I pastor a church in rural Indiana. If you drive out of our church parking lot and go six miles west, you will come across an apostolic church that advertises themselves as the place to “experience Pentecost every Sunday.” If you drive ten miles east, you will pass a church that advertises much the same thing. In my travels just in our rural areas I have come across no less than five such churches springing up. They are part of a phenomenon that is taking place that is called the New Apostolic Reformation (or NAR). This movement is everywhere. Chances are, you either know of a church like this, or know people who are involved in one. In God’s Super-Apostles (Weaver Book Company, 2014), Geivett and Pivec take a close look at some the main tenets and teachings of churches associated with NAR, and compare them with what the Bible says.
Chapter one answers the question, “What is the New Apostolic Reformation?” The authors share some real life experiences of people associated with the movement. The basic teaching of churches in this sphere is that there are modern-day apostles and prophets very similar to those in the first century church. Contrary to many within the charismatic movement today however, NAR churches teach that these apostles and prophets carry great authority within the church similar to the original apostles. They receive new revelation and are not to be opposed. Anyone opposing them are opposing God. The chapter also includes a very helpful chart with the names and ministries of known NAR leaders.

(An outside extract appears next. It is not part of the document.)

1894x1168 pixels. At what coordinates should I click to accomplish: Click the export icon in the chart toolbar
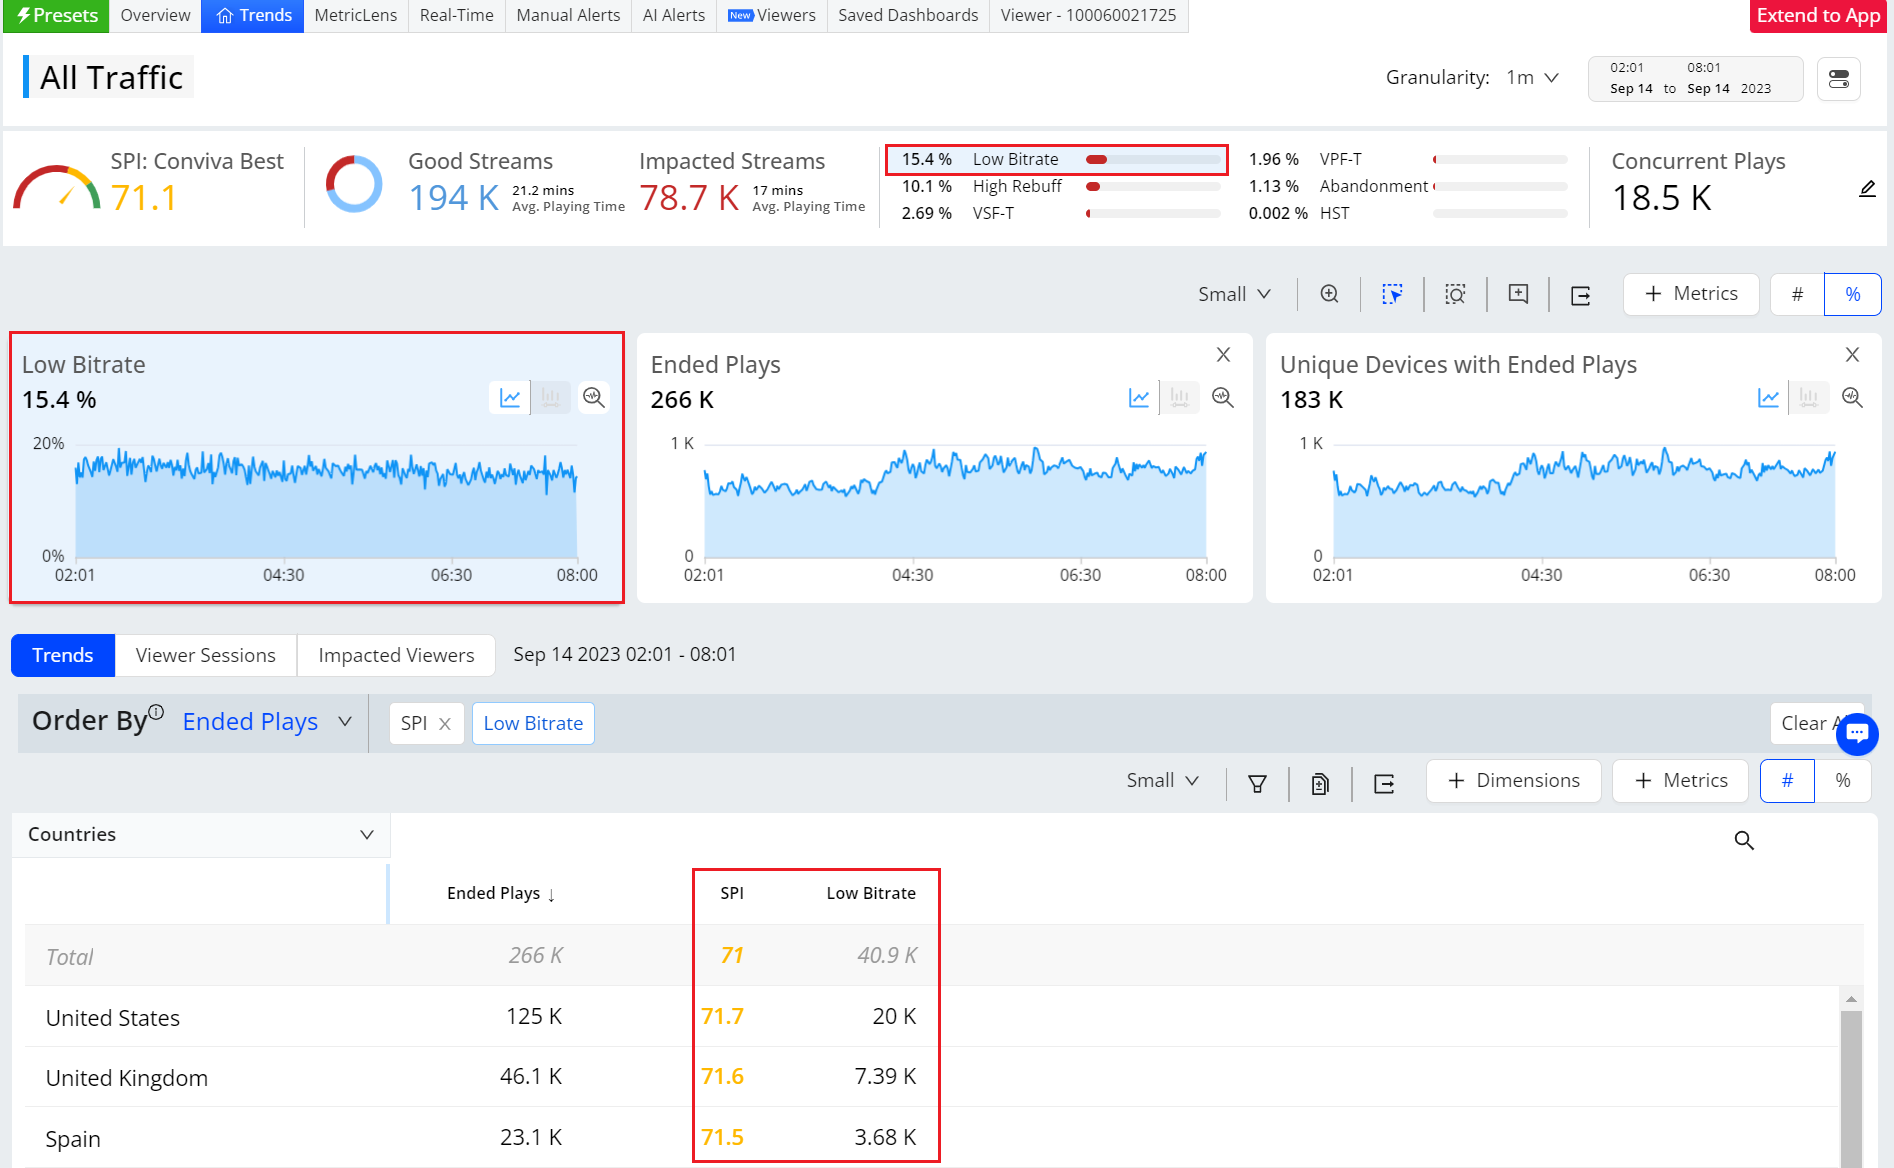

Chapter two gives the basic view of NAR on modern-day apostles. The three key texts used by NAR advocates are Ephesians 4:11-13, 2:20, and 1 Corinthians 12:28. A procedure is then given for how one becomes a recognized NAR apostle and what NAR apostles actually do. This section is very helpful because it gives the basic job description of a NAR apostle. Chapter three looks at what the Bible says about the original apostles. The original apostles played a unique role in the early church, especially as eyewitnesses of His ministry and resurrection. Their functions are given (proclaim the resurrection, govern the church, and write scripture). The authors also address others who are referred to as apostles in the NT, as well as the category of “false apostles” that is warned of in several passages. In chapter four, the claims of NAR apostles and scripture are compared. This is a very careful text-based chapter in which relevant texts are evaluated and conclusions are drawn based on scripture.
The next section of the book deals with the NAR view of modern-day prophets. Chapter five fleshes out the modern view of prophets. It lists who they are, what they do, and what biblical justification is made for the modern office. Once again, it must be noted that the authors draw a line of distinction between how NAR views the modern-day office of prophet and how most Charismatics would view it. Chapter six goes to the text and looks at how prophets functioned in the Bible, both in the OT and in the New. Chapter seven compares the two, once again handling the texts carefully and applying them consistently to the claims of the NAR prophetic movement.
The next section in the book deals with “strategic-level spiritual warfare.” This chapter is really helpful because it explains certain NAR practices and gives the reasoning behind them. Things like Spiritual Mapping, prayerwalking, and the Seven Mountain Mandate are explained. Chapter nine addresses what the Bible itself teaches on the issue of spiritual warfare and asks the pointed questions, “are the strategic-level warfare practices of NAR biblical?” Chapter ten addresses apostolic unity.
Chapter eleven deals with the NAR view of miracles. Things such as healing, anointing, and speaking in tongues are covered. Chapter twelve finishes the main portion of the book with what the Bible says about miracles.
There is a good closing that lists some of the dangers of the NAR set of teachings, and three appendices cover “Advice for Parents, Pastors, and Participants in the NAR,” “Questions to Ask of Churches,” and the unfortunate practice of “Name-Calling” within the NAR movement.
This is a solid work. It is written at a popular level, so it is meant for anyone in the church who has questions about NAR. Because of the subversive danger of NAR teaching and doctrine, I think this book is a must read for pastors, elders, and deacons, and should be recommended to all church members who have encountered this sort of teaching ministry. Satan never attacks the church with horns, a pitchfork, and a goatee (of course!!!). He is much more subtle (much like the current attack on Genesis 1-11). We would be wise to understand his methods as he seeks to draw ultimate authority away from God and place it with fallen man (sounds a lot like Genesis 3…). Geivett and Pivec do the church a service with this book and move us towards being more discerning. They have also written a more scholarly work on the NAR movement. A review of that work will be forthcoming.